TEXT PROVIDED ::
==========

My first 4-H animal, Frosty, was a pretty heifer with a robust constitution and a feisty disposition. She had calves each year and never once came down with mastitis or any other infection that required antibiotic treatment.
I was not quite so feisty or robust as Frosty. More than once, antibiotics rescued me from childhood bouts with serious cases of strep throat.
I am sure each of you has vivid memories of the almost miraculous effects of antibiotics in your own life. These “wonder drugs” are indispensable to doctors and to veterinarians. This is why we need strong, common-sense rules to ensure they are used similarly in both humans and livestock—only when absolutely necessary to treat disease.
The Food and Drug Administration (FDA) has the power and the responsibility to require such common sense rules. Instead, they came out with a weak baby step toward controlling the rampant and routine use of antibiotics in animal feed. The FDA meekly requested that drug companies voluntarily revise the labels on some of their antibiotics, removing the indication that antibiotics can be used to promote growth in livestock.
Yes, a few words may be taken off the drug labels, but nothing significant will change – certainly not the amount of antibiotics used in animal feed (roughly 80% of all antibiotics used in the U.S.), or the drug companies’ bottom line, or the increasing risk that you will get infected with bacteria that have become resistant to antibiotics because of their indiscriminate use in livestock facilities.
The reason that nothing will change when “growth promotion” is taken off drug labels is that the labels will continue to state that the drugs may be used “to treat, control, or prevent disease in animals.”
This is like saying to your alcoholic friend, “I know you want to quit drinking, so I’m going to only let you have water, apple juice, or vodka.”

==========

ACTIVITY 1 ::
According to the antibiotics text, roughly what share of all antibiotics used in the U.S. goes into animal feed?
ACTIVITY 2 ::
Please carry on the text about antibiotics in livestock, picking up after its final sentence.

RECORDED DATA ::
==========

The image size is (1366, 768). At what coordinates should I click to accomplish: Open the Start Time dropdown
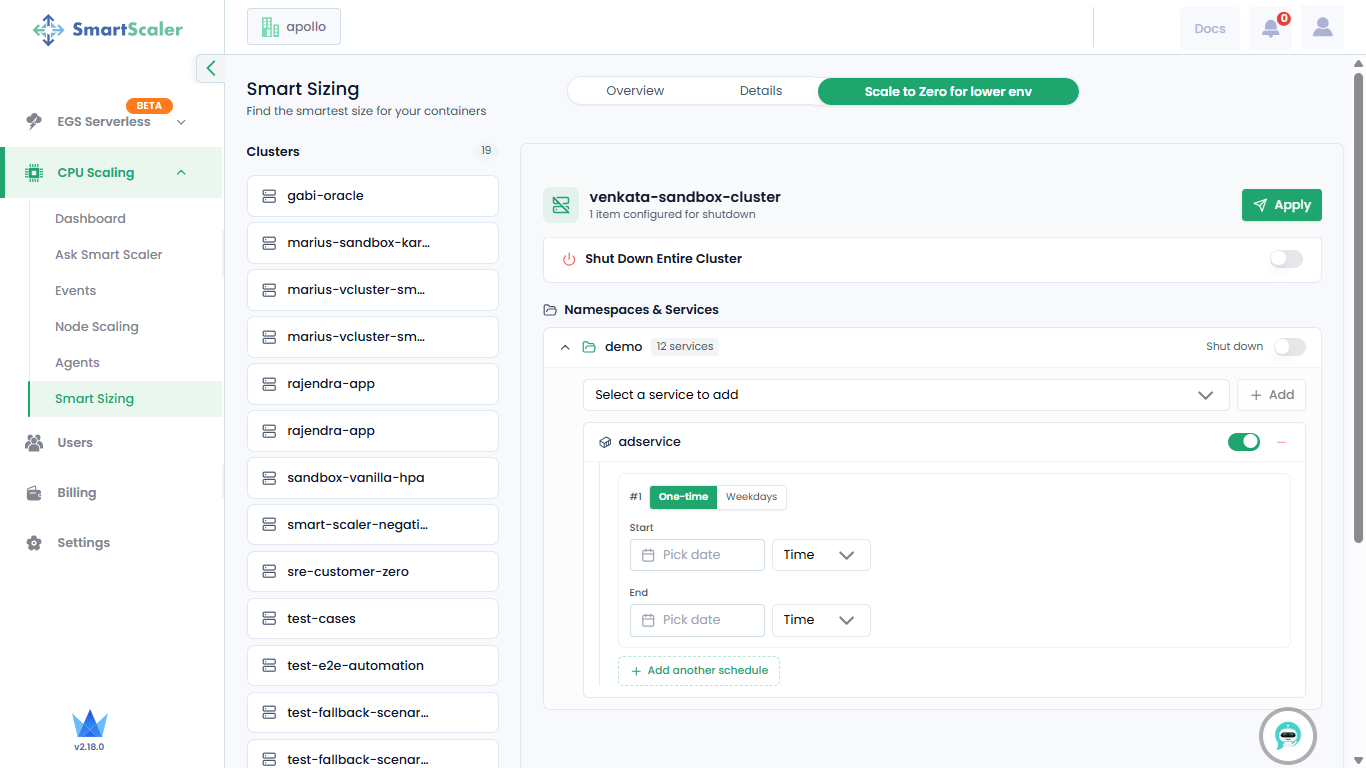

==========

TASK RESULT 1 ::
Roughly 80%.

TASK RESULT 2 ::
Allowing a farmer or veterinarian to choose the unacceptable preventative use of antibiotics is like allowing your friend to choose the unacceptable drink, vodka. Both choices are just plain wrong.
Did you add a few drops of penicillin to the bottle each feeding time to prevent your baby from getting a sore throat? Or sprinkle a little tetracycline on your toddler’s corn flakes every morning to avert earaches?I suspect not, and you don’t have to be a microbiologist to know why: when a person or animal uses antibiotics routinely, the only bacteria that can survive and reproduce are the resistant ones, often termed “super-bugs.” The sensible use of antibiotics, therefore, is not routine use to prevent disease, but targeted use to treat it.
Although disease prevention is most emphatically not a valid use for antibiotics, it is the back door that the FDA leaves wide open for the continued routine feeding of sub-therapeutic levels of antibiotics. With a “nudge, nudge, wink, wink,” the outlawed growth-promotion use becomes the allowed disease-prevention use, and business as usual continues for the CAFOs and the drug companies.
Call it what you will, the routine, non-therapeutic use of antibiotics in livestock is swiftly leading us to the day when we will be unable to treat animal or human bacterial diseases with one of the greatest medicines ever created. The Centers for Disease Control and Prevention conservatively estimates that 23,000 Americans die of illnesses related to antibiotic-resistant bacteria each year. Another two million become seriously ill.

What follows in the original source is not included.